When does oogenesis take place during a female's life?
-Primary oocytes are produced before birth (and arrest in prophase I).
-During puberty, the primary oocyte becomes a secondary oocyte. The secondary oocyte is ovulated if fertilized.
-Oogenesis ends during menopause.
What are the structure and functions of the ovary and ovarian follicles?
-Follicle = functional unit of the ovary
-Ovarian follicle: one oocyte surrounded by endocrine cells. Provides nutrients to developing oocytes at ovulation.
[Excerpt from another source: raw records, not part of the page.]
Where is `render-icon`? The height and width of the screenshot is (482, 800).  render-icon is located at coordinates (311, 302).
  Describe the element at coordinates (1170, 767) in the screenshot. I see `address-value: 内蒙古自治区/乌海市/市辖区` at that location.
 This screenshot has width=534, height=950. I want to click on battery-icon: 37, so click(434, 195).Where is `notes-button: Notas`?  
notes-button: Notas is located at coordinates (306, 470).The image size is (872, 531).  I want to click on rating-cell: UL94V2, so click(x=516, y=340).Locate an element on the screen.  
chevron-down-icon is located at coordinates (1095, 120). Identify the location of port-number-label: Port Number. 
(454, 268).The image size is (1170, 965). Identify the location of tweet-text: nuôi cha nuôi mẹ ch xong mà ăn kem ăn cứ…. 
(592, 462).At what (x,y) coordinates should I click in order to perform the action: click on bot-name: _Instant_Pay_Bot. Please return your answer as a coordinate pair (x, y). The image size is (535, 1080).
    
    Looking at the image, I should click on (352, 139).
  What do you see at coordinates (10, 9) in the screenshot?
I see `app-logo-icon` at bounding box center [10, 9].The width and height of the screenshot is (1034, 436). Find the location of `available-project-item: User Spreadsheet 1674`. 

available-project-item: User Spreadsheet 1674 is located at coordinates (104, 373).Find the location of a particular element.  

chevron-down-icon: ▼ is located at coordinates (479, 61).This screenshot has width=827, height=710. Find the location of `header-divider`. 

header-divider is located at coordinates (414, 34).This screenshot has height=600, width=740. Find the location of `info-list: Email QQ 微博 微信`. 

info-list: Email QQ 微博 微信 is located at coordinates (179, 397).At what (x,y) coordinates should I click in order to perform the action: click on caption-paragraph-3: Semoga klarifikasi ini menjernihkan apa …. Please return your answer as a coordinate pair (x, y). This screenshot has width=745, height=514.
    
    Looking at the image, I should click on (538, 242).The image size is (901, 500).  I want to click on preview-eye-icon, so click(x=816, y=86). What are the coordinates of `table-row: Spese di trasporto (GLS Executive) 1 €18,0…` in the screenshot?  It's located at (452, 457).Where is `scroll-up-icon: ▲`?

Releases oocytes at ovulation.
What are the processes and phases of folliculogenesis?
-Primordial follicle (present at birth) -> primary follicle -> preantral follicle -> early antral follicle (antrum forms) -> mature follicle (cumulus oophorous forms)
How does the follicle change with the menstrual cycle?
-At the beginning of the ventral cycle, 10-25 preantral and early antral follicles start developing into large antral follicles.
-One week in, only the dominant follicle continues to develop.
-Near ovulation, an oocyte emerges from meiotic arrest to complete the first meiotic division and become a primary oocyte.
What is the process of ovulation?
-Day 14 of the 28-day menstrual cycle.
-Where the dominant follicle ruptures.
-Secondary oocytes enter the fallopian tube.
-If fertilized, the oocyte will complete meiosis.